Fencing the Tibetan pastureland. file photo
Fencing the Tibetan pastureland. file photo
DHARAMSHALA, Dec. 13: Chinese authorities at the Hoh Xil Nature Reserve in Qinghai in occupied Tibet’s eastern region has issued a notice banning access to anyone including Tibetan nomads. Authorities issued a notice on November 27 which stated, “Any unit or individual will be prohibited to enter the three major nature reserves and carry out activities without the permission.”

The Hoh Xil Nature reserve (Achen Gangyap in Tibetan) which was accorded a UNESCO world heritage site status in July this year, is home to Tibetan nomads who have lived off the land and sustained its fragile ecology for thousands of years. Authorities added that only security personnel and authorities will have access to the nature reserve.

“Any unit or individual who breaks the rules and causes damage to the natural resources and ecological environment will be punished by the Public Security Organs,” the official notice further stated.

Rights group International Campaign for Tibet (ICT) have raised alarm over the development calling it the rights of Tibetan nomads, whom they said, “have made skillful use of the remote, wild landscape here and across the plateau for centuries, co-existing with wildlife and protecting the land. It appears to counter Chinese assurances to UNESCO that they would “fully respect” local herders and “their traditional culture, religious beliefs, and lifestyle”.
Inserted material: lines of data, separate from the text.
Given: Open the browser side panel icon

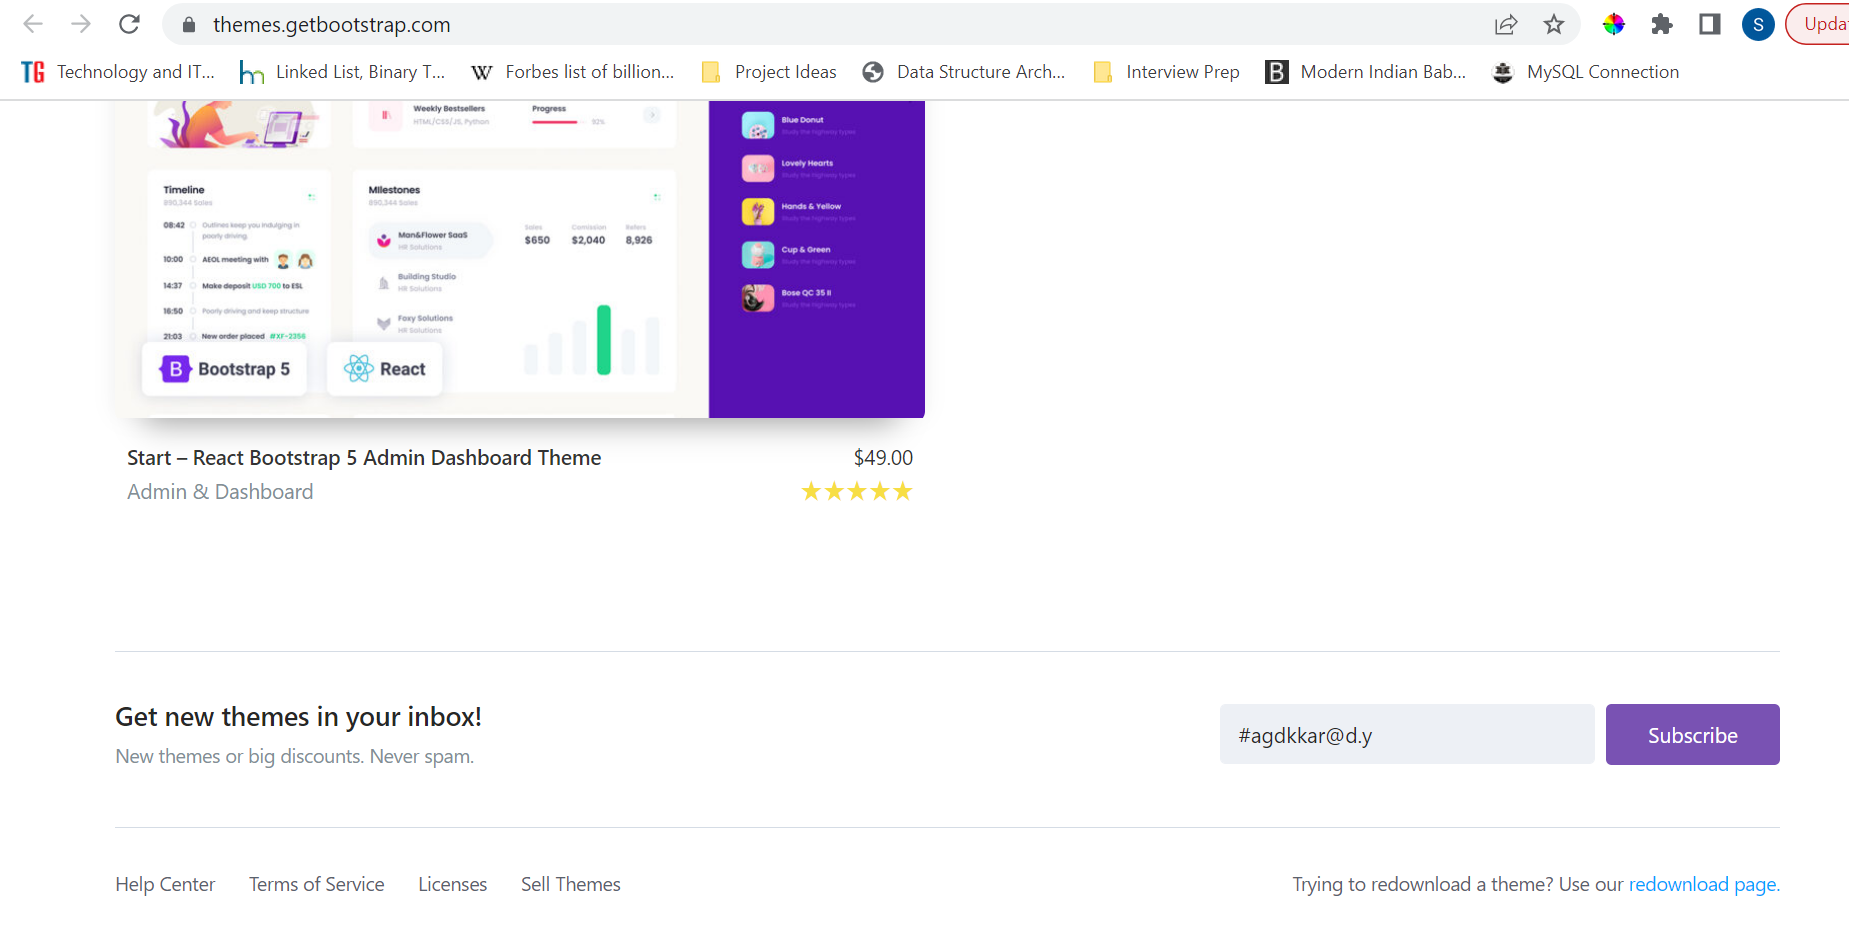Looking at the screenshot, I should [x=1708, y=24].
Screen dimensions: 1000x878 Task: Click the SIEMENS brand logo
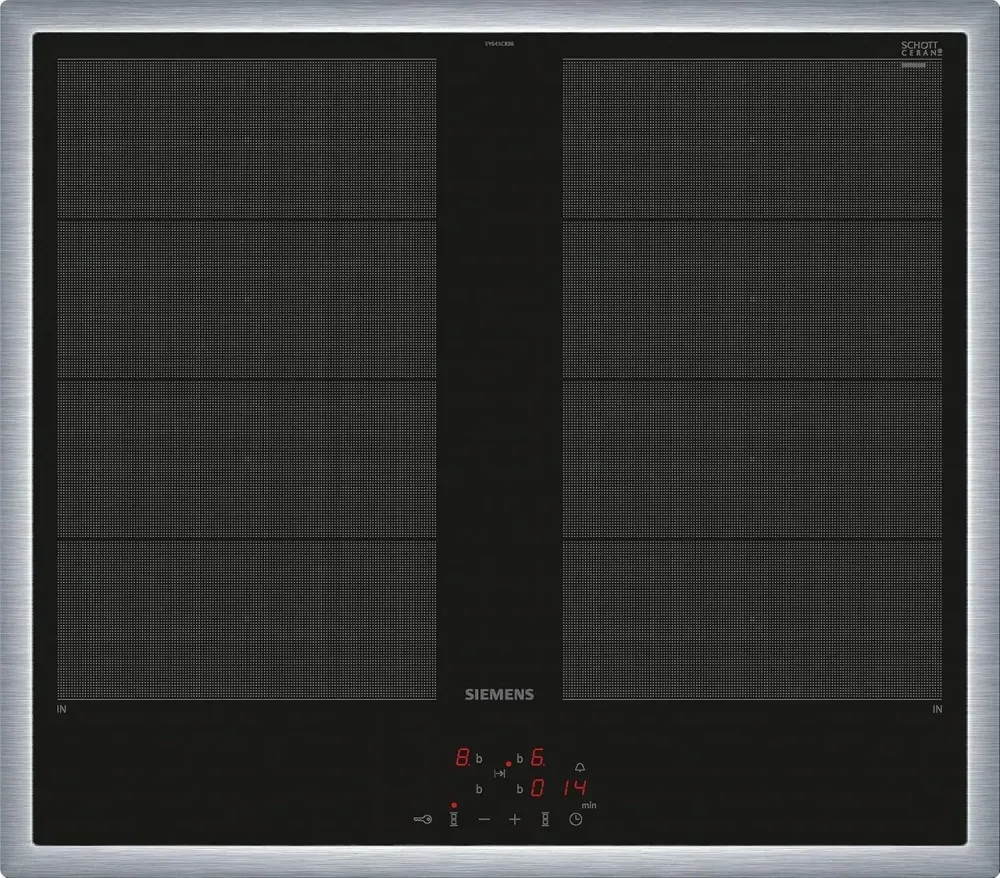(499, 694)
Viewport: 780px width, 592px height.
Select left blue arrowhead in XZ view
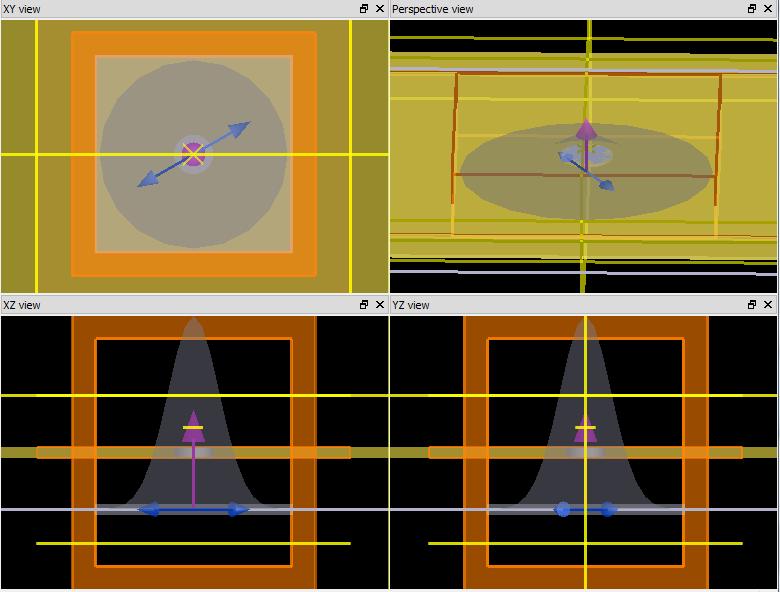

ICT argue against the official take that “traditional pastoral land-use of the Tibetan plateau as a ‘threat’ to the environment” and asserts that, “the involvement of Tibetans – and nomads in particular – as stewards of the fragile high-altitude landscape in Hoh Xil and adjoining areas is essential to sustaining the long-term health of the ecosystems, and the water resources that China and Asia depend upon.”

“Chinese government policies of settling Tibetan nomads, confiscating their land, and fencing pastoral areas are”, ICT said, “threatening one of the world’s last systems of sustainable pastoralism, and leading to increasing poverty and social breakdown,” and that the official decree goes against scientific studies and independent research.